> _Extracted entries_
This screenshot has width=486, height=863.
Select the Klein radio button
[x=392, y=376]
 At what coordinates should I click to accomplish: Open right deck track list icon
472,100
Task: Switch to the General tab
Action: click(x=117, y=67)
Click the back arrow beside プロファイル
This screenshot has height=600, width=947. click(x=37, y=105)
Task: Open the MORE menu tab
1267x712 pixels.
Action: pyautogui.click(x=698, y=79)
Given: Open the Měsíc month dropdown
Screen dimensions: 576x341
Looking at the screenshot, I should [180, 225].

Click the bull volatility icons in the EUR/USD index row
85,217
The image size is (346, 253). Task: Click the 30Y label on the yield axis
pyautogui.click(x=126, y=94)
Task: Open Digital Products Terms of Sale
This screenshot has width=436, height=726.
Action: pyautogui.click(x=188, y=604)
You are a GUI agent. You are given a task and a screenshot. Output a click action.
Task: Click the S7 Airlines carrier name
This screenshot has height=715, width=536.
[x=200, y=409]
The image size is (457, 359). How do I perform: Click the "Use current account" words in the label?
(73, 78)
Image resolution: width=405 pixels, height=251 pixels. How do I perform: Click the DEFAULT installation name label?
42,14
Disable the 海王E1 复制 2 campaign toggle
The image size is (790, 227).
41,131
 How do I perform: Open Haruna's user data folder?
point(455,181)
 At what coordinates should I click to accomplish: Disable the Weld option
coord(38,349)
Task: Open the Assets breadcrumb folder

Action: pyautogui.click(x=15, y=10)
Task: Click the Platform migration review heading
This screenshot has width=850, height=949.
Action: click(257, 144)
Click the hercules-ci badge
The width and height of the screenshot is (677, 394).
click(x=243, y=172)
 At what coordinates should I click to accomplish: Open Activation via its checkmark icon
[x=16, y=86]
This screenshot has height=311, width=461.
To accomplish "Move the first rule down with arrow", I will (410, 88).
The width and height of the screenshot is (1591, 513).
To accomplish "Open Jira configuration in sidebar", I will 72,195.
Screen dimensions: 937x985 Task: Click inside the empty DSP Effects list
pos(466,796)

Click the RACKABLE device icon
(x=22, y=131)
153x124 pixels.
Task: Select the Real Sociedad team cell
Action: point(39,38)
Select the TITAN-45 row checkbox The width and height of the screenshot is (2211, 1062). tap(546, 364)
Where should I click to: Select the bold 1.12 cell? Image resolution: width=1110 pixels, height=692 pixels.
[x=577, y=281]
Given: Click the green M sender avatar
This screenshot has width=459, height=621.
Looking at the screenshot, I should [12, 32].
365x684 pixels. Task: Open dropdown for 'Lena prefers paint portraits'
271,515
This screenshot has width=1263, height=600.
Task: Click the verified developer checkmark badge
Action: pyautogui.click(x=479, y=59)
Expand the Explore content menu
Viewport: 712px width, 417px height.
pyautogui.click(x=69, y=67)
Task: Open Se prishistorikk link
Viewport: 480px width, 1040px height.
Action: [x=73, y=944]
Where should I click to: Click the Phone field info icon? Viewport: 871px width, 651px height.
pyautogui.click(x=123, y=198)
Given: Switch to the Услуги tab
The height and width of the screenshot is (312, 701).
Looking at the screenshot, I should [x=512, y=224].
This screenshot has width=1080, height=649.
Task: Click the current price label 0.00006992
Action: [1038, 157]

> _Assignment_
Quote the data above from the line containing "1267x712 pixels." to the line containing "Task: Click the Platform", inclusive, and stop.

> _Your response_
1267x712 pixels.
Action: pyautogui.click(x=698, y=79)
Given: Open the Měsíc month dropdown
Screen dimensions: 576x341
Looking at the screenshot, I should [180, 225].

Click the bull volatility icons in the EUR/USD index row
85,217
The image size is (346, 253). Task: Click the 30Y label on the yield axis
pyautogui.click(x=126, y=94)
Task: Open Digital Products Terms of Sale
This screenshot has width=436, height=726.
Action: pyautogui.click(x=188, y=604)
You are a GUI agent. You are given a task and a screenshot. Output a click action.
Task: Click the S7 Airlines carrier name
This screenshot has height=715, width=536.
[x=200, y=409]
The image size is (457, 359). How do I perform: Click the "Use current account" words in the label?
(73, 78)
Image resolution: width=405 pixels, height=251 pixels. How do I perform: Click the DEFAULT installation name label?
42,14
Disable the 海王E1 复制 2 campaign toggle
The image size is (790, 227).
41,131
 How do I perform: Open Haruna's user data folder?
point(455,181)
 At what coordinates should I click to accomplish: Disable the Weld option
coord(38,349)
Task: Open the Assets breadcrumb folder

Action: pyautogui.click(x=15, y=10)
Task: Click the Platform migration review heading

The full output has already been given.